Raw data:
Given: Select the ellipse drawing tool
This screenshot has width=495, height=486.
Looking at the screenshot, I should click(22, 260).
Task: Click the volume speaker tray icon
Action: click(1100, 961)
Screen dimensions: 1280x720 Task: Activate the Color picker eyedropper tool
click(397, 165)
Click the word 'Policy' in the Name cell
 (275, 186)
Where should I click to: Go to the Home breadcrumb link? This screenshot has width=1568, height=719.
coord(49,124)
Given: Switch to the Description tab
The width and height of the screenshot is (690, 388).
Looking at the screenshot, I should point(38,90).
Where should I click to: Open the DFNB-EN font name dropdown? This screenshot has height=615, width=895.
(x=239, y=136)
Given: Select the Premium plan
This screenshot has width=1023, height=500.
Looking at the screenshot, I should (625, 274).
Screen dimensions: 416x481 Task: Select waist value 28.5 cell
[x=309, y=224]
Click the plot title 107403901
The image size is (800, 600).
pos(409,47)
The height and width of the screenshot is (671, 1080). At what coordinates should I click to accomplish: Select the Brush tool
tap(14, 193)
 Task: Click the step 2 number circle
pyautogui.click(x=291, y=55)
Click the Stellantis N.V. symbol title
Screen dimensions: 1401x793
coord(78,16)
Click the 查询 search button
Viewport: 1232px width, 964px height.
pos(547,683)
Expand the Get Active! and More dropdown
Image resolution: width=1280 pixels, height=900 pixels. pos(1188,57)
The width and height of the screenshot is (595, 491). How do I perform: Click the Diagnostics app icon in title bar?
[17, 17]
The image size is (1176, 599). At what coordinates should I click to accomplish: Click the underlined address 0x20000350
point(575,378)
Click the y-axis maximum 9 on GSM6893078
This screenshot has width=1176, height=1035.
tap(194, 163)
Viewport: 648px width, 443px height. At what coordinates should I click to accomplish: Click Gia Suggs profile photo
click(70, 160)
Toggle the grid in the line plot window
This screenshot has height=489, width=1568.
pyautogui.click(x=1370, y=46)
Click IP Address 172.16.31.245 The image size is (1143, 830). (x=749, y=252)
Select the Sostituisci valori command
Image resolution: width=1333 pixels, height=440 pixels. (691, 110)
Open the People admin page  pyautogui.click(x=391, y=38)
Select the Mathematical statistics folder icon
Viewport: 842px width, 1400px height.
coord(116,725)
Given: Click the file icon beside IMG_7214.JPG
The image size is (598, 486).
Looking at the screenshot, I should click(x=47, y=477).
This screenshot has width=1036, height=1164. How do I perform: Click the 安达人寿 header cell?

The task: Pick every line of the data that includes the string "Given".

Exercise result:
Given: Select the ellipse drawing tool
Given: Switch to the Description tab
Given: Select the Premium plan
Given: Click the file icon beside IMG_7214.JPG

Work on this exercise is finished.